Provided records START

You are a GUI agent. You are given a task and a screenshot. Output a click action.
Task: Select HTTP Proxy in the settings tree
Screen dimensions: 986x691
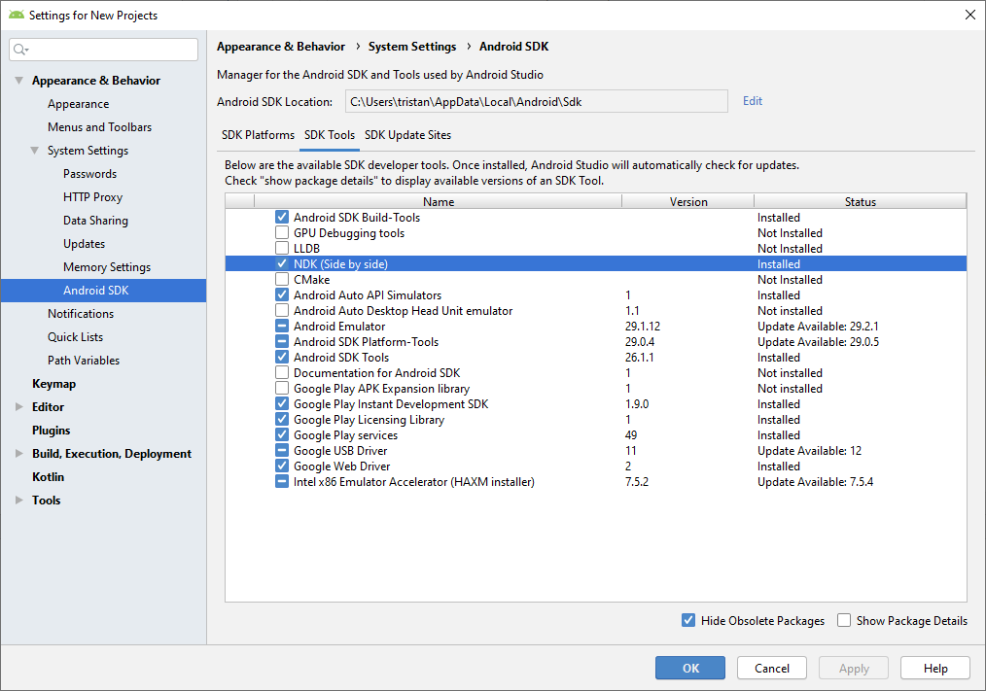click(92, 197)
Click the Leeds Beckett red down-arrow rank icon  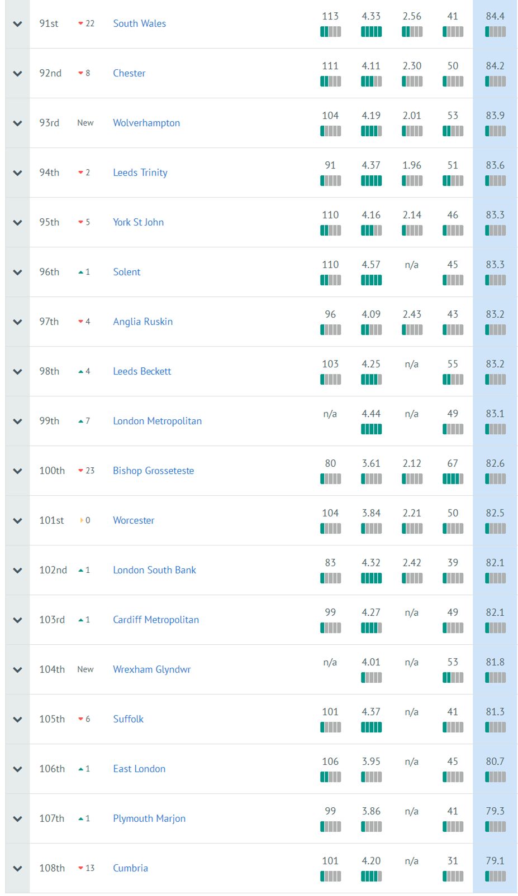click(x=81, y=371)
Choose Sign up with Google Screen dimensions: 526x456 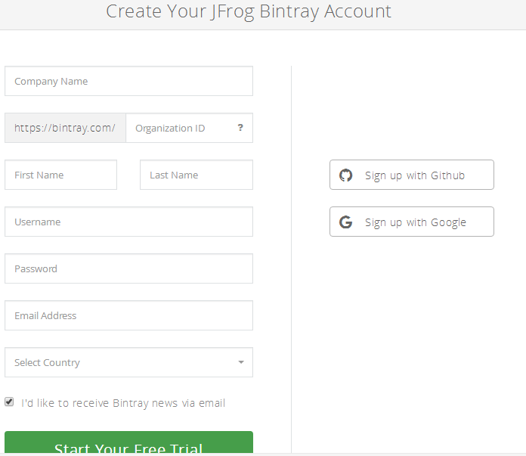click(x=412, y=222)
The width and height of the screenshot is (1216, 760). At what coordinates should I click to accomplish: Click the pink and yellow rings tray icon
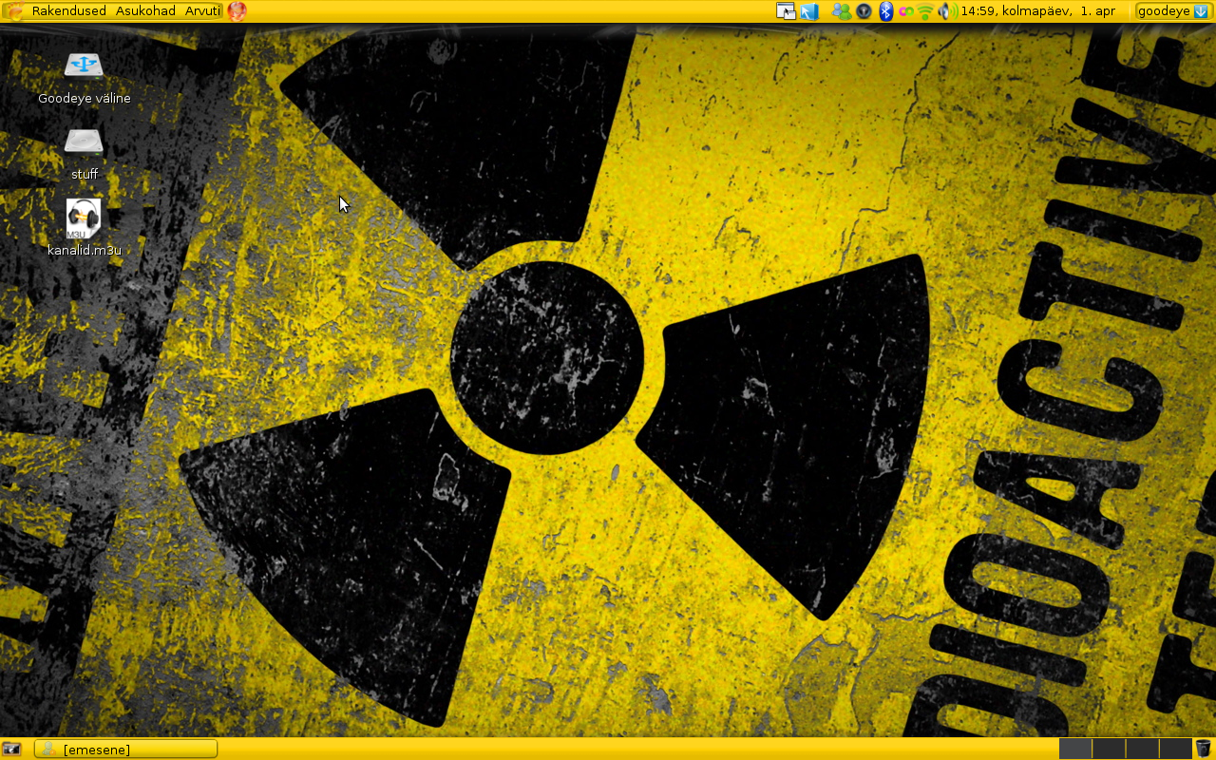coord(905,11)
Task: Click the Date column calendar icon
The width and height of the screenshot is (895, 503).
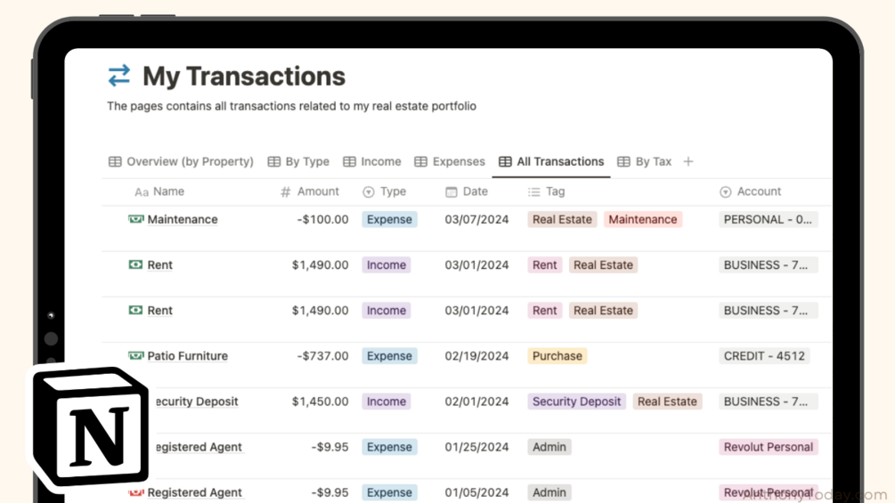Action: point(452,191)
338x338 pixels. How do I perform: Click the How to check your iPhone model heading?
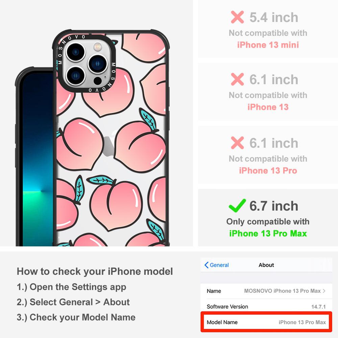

Provided records END

Directions:
No pictures belong in the output. Restate word for word only the lines from the one containing "Task: Click the Date column calendar icon" to the end of the entries above.

Response below:
Task: Click the Date column calendar icon
The width and height of the screenshot is (895, 503).
Action: point(452,191)
338x338 pixels. How do I perform: Click the How to check your iPhone model heading?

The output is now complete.